| Material shown |
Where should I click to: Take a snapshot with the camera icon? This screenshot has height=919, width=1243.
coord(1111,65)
* * *
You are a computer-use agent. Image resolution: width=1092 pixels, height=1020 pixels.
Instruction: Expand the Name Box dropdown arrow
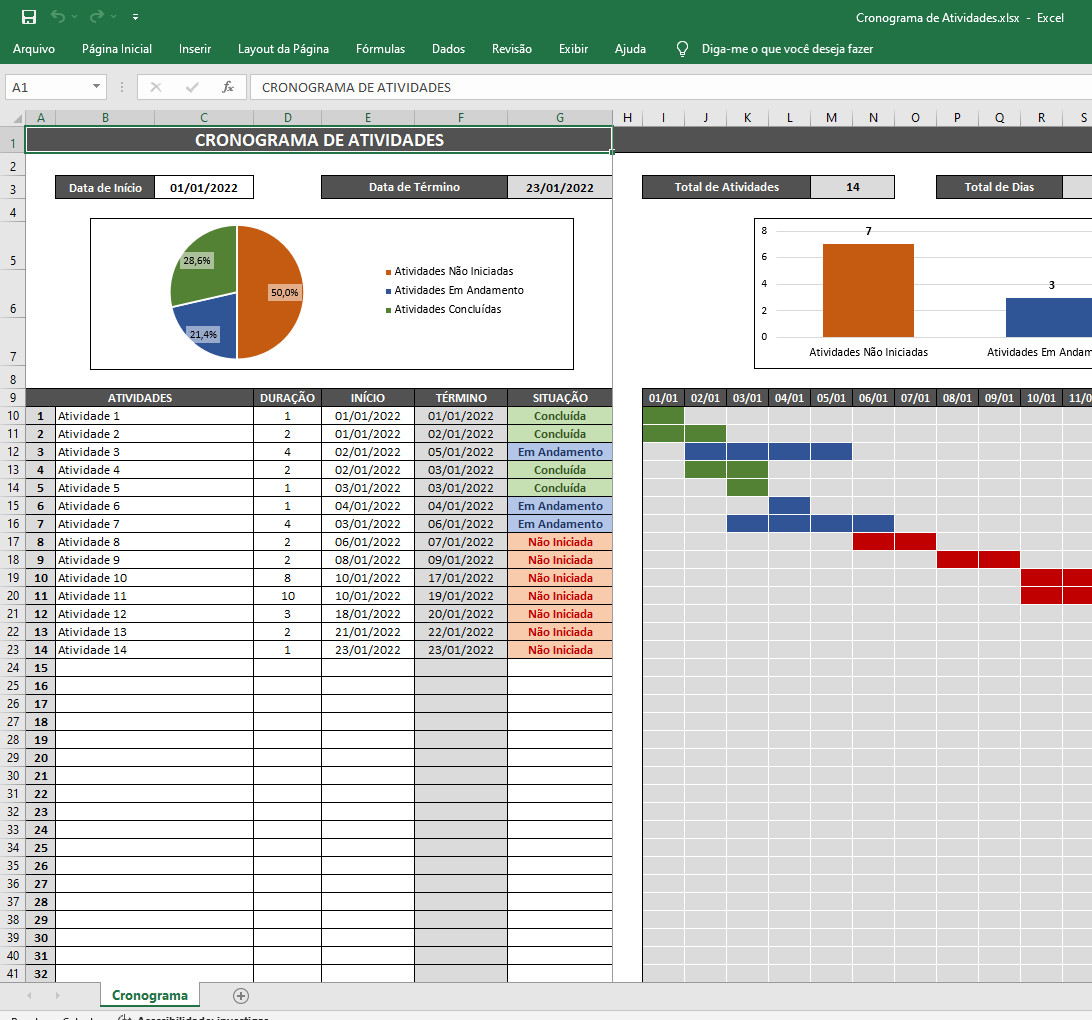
--
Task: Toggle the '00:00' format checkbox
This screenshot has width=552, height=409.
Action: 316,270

| Problem requirements |
Write down again, exactly as given, only the lines above that fall from the line with "You are a computer-use" to the line with "Instruction: Expand the", inclusive.

| Written reply |
You are a computer-use agent. Image resolution: width=1092 pixels, height=1020 pixels.
Instruction: Expand the Name Box dropdown arrow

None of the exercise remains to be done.